How to Build a Web Scraper using JavaScript

...

If you want to collect data from the web, you’ll come across a lot of resources teaching you how to do this using more established back-end tools like Python or PHP. But there’s a lot less guidance out there for the new kid on the block, Node.js.

Thanks to Node.js, JavaScript is a great language to use for a web scraper: not only is Node fast, but you’ll likely end up using a lot of the same methods you’re used to from querying the DOM with front-end JavaScript. Node.js has tools for querying both static and dynamic web pages, and it is well-integrated with lots of useful APIs, node modules and more.

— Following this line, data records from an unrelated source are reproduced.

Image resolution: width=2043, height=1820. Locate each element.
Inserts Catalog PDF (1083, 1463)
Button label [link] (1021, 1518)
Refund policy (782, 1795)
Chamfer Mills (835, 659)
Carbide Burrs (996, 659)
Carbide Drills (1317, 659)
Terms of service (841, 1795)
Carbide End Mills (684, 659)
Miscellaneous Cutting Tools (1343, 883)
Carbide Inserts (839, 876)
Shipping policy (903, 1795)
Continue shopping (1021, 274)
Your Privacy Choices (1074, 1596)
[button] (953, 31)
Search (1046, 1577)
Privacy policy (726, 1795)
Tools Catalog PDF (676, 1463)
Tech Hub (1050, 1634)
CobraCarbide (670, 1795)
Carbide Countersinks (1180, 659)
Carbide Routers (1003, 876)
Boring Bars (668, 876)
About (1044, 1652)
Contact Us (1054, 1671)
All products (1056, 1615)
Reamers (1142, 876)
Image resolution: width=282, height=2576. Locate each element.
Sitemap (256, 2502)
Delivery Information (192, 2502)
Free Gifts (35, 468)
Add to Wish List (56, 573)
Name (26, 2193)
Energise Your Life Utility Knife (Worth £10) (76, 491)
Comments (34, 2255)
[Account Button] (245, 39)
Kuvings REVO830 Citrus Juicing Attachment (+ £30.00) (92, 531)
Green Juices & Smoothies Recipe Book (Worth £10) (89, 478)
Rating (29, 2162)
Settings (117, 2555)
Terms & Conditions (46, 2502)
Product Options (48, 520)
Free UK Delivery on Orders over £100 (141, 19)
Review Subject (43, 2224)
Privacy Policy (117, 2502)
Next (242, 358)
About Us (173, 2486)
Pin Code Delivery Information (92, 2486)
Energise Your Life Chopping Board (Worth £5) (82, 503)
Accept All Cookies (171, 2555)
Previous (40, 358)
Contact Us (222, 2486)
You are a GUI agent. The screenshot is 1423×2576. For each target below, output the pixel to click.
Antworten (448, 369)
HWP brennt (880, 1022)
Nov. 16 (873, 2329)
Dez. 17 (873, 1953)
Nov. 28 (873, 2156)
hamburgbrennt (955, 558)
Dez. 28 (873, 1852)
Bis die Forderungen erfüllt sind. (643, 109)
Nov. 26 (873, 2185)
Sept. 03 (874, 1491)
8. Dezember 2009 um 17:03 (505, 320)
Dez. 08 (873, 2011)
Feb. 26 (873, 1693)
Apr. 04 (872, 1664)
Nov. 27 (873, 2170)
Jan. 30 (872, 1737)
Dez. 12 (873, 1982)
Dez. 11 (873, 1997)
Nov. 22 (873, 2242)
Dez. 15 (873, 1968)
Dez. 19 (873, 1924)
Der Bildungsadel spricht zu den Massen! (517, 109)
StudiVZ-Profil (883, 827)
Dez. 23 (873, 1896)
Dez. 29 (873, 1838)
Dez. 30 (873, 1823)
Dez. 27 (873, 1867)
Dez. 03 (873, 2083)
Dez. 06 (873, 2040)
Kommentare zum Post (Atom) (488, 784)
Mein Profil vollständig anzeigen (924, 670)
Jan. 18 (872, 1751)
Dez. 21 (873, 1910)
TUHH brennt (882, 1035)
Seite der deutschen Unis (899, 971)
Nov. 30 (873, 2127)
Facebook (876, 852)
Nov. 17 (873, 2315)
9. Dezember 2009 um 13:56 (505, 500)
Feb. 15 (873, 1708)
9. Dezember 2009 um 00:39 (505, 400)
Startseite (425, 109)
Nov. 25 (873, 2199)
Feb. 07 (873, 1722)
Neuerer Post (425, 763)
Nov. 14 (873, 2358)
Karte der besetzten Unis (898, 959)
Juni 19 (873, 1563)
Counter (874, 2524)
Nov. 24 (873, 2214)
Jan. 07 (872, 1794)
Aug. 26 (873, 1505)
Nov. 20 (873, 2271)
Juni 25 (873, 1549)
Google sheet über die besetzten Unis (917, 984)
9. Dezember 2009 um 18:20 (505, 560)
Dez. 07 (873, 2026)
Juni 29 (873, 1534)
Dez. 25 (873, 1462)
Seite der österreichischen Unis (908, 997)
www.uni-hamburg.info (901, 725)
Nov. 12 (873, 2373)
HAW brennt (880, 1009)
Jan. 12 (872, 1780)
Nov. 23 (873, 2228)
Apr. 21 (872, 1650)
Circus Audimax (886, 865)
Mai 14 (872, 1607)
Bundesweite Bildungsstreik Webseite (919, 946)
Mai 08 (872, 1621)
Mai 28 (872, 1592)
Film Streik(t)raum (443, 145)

In this article, I’ll walk through a powerful way to use JavaScript to build a web scraper. We’ll also explore one of the key concepts useful for writing robust data-fetching code: asynchronous code.

Asynchronous Code

Fetching data is often one of the first times beginners encounter asynchronous code. By default, JavaScript is synchronous, meaning that events are executed line-by-line. Whenever a function is called, the program waits until the function is returned before moving on to the next line of code.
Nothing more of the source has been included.